Já com uma idade avançada, sorríamos e partilhávamos sempre cada momento em conjunto, não só com todos os que amávamos, mas também no nosso quarto, de portas fechadas, a conversar no local onde tanta vezes partilhámos o transcendente. Agora, brincávamos com as nossas rugas e tentávamos não nos chatearmos por eu ter sempre os pés frios quando me deitava ao teu lado na cama. Não me esqueço que quando encostava a ponta fria do meu nariz ao teu braço tu tinhas sempre vontade de te desviar. Nunca o fizeste.

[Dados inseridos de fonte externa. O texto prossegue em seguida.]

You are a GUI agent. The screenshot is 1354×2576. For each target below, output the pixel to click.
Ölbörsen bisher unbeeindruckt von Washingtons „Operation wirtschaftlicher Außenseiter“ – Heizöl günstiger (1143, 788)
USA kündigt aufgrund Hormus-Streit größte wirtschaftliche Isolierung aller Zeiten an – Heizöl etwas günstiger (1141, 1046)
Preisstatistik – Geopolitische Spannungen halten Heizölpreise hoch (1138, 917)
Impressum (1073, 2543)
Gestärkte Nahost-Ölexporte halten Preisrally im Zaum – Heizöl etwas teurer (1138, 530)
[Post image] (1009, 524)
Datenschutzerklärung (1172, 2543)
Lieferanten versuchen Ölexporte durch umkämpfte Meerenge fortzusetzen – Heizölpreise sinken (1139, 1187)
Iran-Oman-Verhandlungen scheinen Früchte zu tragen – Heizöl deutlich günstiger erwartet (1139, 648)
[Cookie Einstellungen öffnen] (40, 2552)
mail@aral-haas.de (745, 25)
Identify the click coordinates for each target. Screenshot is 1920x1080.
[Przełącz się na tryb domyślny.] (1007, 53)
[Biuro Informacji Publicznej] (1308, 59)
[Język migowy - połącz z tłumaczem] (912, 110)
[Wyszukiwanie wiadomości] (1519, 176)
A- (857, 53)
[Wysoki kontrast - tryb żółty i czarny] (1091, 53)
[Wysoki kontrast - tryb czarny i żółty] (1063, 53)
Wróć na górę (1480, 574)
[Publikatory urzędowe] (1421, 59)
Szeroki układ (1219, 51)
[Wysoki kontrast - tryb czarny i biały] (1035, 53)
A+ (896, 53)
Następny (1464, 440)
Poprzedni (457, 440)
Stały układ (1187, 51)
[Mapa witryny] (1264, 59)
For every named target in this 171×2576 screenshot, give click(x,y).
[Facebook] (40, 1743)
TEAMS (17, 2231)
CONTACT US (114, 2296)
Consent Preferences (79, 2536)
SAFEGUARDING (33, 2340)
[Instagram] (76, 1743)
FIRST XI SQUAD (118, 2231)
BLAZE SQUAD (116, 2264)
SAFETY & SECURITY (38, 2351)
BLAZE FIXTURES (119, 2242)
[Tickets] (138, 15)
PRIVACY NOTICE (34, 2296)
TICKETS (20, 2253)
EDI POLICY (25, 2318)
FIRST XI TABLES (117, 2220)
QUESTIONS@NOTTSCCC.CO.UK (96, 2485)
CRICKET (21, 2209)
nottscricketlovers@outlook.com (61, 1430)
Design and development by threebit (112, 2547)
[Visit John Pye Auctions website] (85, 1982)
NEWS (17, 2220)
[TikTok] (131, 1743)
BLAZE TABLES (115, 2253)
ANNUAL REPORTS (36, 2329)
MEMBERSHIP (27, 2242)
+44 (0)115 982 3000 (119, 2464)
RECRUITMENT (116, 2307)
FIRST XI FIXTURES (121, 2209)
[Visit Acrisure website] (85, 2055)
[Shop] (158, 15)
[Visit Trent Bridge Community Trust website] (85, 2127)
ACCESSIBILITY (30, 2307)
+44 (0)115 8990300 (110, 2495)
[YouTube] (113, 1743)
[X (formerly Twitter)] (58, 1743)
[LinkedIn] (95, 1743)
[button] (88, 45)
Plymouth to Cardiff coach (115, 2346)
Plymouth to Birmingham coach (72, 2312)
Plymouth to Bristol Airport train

Eu parti primeiro a ver a tristeza no teu olhar enquanto me afagavas o cabelo e me beijavas a testa. Sabes o que eu via? A tua jovem face a sorrir quando chamaste por mim, naquela praça, num dia de sol. E aquela mesma sensação de não conseguir acreditar que chamavas por mim naquela praça era o mesmo sentimento ali, no leito, a olhar para ti. Como foi possível que me tivesses chamado? A verdade é que o fizeste e, desde aí, não mais foi necessário chamares-me porque eu estava do teu lado. Até àquele momento. 

Partiste pouco tempo depois, bem me dizias sempre que isso ia acontecer. 

Como é bom pensar que numa outra vida fomos capazes de viver e de sentir tudo o que não conhecemos.